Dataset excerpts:

——————

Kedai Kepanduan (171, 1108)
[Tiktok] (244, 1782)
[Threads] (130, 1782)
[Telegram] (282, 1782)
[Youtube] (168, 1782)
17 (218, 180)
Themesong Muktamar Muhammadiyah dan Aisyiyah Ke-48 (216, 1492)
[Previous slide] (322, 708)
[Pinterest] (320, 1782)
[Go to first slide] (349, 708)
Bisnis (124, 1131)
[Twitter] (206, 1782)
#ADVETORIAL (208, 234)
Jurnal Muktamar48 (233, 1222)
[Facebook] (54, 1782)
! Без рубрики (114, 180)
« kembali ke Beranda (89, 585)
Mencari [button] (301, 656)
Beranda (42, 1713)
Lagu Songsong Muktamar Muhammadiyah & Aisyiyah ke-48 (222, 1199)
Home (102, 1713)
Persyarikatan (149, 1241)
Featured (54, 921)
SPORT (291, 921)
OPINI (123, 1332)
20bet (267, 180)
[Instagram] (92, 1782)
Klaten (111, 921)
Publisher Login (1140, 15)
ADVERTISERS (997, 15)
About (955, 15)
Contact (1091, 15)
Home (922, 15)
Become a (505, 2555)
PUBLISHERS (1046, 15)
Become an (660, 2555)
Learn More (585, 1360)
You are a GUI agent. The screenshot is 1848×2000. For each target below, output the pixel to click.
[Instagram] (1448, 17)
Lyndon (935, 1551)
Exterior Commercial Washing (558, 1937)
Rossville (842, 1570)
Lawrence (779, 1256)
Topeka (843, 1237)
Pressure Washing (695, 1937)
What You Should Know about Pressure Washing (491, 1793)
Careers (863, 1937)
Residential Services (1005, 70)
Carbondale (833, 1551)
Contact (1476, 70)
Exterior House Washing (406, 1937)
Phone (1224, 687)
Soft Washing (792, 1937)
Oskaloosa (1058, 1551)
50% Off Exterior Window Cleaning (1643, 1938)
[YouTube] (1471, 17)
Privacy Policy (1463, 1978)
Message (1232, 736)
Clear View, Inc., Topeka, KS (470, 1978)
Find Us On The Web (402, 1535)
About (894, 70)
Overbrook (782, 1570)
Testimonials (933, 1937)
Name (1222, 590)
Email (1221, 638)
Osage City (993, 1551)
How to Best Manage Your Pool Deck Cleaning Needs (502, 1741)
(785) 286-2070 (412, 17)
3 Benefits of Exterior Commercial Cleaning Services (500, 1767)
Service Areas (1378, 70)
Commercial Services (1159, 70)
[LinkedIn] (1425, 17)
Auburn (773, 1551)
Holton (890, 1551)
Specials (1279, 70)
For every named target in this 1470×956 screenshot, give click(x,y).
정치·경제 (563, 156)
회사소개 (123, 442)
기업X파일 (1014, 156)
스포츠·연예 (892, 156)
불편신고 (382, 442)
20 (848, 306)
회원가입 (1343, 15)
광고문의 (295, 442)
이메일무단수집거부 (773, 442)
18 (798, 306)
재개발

——————

# What to produce
Set down only the lines from the line with "About (955, 15)" through the last line of the data above, keeping both the first and the last.

# Answer for the task
About (955, 15)
Contact (1091, 15)
Home (922, 15)
Become a (505, 2555)
PUBLISHERS (1046, 15)
Become an (660, 2555)
Learn More (585, 1360)
You are a GUI agent. The screenshot is 1848×2000. For each target below, output the pixel to click.
[Instagram] (1448, 17)
Lyndon (935, 1551)
Exterior Commercial Washing (558, 1937)
Rossville (842, 1570)
Lawrence (779, 1256)
Topeka (843, 1237)
Pressure Washing (695, 1937)
What You Should Know about Pressure Washing (491, 1793)
Careers (863, 1937)
Residential Services (1005, 70)
Carbondale (833, 1551)
Contact (1476, 70)
Exterior House Washing (406, 1937)
Phone (1224, 687)
Soft Washing (792, 1937)
Oskaloosa (1058, 1551)
50% Off Exterior Window Cleaning (1643, 1938)
[YouTube] (1471, 17)
Privacy Policy (1463, 1978)
Message (1232, 736)
Clear View, Inc., Topeka, KS (470, 1978)
Find Us On The Web (402, 1535)
About (894, 70)
Overbrook (782, 1570)
Testimonials (933, 1937)
Name (1222, 590)
Email (1221, 638)
Osage City (993, 1551)
How to Best Manage Your Pool Deck Cleaning Needs (502, 1741)
(785) 286-2070 (412, 17)
3 Benefits of Exterior Commercial Cleaning Services (500, 1767)
Service Areas (1378, 70)
Commercial Services (1159, 70)
[LinkedIn] (1425, 17)
Auburn (773, 1551)
Holton (890, 1551)
Specials (1279, 70)
For every named target in this 1470×956 screenshot, give click(x,y).
정치·경제 (563, 156)
회사소개 (123, 442)
기업X파일 (1014, 156)
스포츠·연예 (892, 156)
불편신고 (382, 442)
20 (848, 306)
회원가입 (1343, 15)
광고문의 (295, 442)
이메일무단수집거부 (773, 442)
18 (798, 306)
재개발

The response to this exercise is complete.